> Problem to work on: Starting with the line containing "Given: Click the Acronis" and going through the line containing "Viewport: 800px width, 600px", echo the rows below without changing anything.

** start The input **

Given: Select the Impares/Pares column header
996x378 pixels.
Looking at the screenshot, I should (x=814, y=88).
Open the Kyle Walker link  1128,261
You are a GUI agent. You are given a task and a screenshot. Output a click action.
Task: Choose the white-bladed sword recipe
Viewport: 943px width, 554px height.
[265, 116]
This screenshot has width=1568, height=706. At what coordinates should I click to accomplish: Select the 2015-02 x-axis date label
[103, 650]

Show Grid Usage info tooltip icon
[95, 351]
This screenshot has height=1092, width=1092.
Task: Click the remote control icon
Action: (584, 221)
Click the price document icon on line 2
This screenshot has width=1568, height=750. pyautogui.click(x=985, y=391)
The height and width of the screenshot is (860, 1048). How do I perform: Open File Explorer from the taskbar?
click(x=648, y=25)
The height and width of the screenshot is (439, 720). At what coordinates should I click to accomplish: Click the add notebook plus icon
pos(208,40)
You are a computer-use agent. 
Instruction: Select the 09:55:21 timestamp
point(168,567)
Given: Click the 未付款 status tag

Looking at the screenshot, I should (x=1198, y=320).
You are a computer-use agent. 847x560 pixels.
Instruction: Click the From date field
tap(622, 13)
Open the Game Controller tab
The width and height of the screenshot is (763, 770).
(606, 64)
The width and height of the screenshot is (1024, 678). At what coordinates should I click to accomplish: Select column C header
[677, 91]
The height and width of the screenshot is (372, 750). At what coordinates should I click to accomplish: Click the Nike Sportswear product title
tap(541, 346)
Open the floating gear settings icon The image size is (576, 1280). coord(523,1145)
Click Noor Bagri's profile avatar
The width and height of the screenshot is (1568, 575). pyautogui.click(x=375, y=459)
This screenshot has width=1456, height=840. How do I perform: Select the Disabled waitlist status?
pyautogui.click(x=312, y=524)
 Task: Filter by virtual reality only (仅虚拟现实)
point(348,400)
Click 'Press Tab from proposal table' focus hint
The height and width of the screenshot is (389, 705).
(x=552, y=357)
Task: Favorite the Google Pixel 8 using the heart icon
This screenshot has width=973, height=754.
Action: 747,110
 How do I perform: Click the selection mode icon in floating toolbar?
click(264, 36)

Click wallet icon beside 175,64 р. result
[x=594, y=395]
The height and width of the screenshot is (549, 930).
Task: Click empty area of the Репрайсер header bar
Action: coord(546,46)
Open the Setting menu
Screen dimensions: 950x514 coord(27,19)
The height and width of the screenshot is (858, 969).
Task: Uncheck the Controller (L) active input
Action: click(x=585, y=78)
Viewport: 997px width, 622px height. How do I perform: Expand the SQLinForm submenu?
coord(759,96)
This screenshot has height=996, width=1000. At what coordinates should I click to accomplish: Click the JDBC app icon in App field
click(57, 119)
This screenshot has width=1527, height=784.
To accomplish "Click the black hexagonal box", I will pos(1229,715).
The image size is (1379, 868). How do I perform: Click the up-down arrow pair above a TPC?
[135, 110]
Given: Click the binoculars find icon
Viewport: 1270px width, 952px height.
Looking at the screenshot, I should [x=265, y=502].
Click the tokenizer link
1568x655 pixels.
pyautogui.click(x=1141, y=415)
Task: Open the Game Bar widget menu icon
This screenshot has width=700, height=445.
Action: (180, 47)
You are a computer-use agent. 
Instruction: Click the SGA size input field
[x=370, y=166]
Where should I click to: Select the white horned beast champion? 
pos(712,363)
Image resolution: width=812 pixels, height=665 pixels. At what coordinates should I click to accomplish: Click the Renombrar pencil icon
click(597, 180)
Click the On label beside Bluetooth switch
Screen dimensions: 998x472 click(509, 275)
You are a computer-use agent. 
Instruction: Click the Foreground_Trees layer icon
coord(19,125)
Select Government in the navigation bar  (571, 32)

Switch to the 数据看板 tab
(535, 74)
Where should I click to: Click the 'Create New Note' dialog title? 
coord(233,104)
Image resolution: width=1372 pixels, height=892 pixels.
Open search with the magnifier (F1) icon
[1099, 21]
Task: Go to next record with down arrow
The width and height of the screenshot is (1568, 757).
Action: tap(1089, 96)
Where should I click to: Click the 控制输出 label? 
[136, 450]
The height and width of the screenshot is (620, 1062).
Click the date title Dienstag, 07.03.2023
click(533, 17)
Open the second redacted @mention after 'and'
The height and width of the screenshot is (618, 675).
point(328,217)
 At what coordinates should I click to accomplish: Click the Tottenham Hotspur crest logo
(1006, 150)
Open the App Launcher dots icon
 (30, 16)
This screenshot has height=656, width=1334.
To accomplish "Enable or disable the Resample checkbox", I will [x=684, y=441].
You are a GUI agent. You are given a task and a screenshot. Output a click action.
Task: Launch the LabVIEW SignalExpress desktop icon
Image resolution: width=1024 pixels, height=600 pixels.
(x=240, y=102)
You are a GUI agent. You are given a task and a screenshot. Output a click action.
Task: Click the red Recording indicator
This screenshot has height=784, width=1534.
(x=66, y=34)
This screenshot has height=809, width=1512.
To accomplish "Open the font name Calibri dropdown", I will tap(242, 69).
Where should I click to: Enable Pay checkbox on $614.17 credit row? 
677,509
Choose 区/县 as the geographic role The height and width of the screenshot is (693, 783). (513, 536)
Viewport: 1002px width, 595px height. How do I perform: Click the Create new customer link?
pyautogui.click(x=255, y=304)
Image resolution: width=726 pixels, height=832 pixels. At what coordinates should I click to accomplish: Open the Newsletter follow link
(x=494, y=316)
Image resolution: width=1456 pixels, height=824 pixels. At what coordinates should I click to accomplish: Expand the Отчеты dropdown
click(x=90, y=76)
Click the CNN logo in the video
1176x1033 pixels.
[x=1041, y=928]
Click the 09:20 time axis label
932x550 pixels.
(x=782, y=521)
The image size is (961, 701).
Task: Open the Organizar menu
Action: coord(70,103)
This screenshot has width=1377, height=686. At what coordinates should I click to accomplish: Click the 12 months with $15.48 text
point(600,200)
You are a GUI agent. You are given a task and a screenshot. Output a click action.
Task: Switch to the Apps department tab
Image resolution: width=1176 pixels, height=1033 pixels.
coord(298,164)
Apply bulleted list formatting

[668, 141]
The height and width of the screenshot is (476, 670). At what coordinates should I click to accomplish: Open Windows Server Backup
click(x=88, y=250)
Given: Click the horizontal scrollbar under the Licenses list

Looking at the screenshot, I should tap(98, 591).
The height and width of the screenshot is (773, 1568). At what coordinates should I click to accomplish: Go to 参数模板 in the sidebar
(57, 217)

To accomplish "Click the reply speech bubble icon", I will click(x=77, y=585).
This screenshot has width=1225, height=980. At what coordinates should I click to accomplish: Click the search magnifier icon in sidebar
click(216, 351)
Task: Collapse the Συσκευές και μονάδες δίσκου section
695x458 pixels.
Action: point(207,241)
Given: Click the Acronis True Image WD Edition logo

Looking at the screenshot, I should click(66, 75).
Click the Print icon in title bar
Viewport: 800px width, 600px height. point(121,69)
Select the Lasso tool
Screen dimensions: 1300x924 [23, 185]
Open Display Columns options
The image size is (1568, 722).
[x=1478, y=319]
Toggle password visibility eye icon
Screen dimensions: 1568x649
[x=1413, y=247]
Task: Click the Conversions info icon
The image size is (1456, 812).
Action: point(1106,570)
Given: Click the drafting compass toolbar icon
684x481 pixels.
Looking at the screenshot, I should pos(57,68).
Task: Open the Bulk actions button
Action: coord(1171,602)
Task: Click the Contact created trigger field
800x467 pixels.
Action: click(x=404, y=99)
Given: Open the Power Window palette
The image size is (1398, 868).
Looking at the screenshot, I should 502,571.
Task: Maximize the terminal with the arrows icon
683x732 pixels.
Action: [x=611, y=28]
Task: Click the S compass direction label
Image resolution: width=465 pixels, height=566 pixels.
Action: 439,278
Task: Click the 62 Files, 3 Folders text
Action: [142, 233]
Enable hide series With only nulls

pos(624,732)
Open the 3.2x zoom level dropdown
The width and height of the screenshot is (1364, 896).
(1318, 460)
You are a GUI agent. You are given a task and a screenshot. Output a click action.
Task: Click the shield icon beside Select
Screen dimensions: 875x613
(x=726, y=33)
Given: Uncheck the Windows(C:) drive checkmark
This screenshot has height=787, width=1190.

** end The input **

> Solution below:
Given: Click the Acronis True Image WD Edition logo

Looking at the screenshot, I should click(66, 75).
Click the Print icon in title bar
Viewport: 800px width, 600px height. point(121,69)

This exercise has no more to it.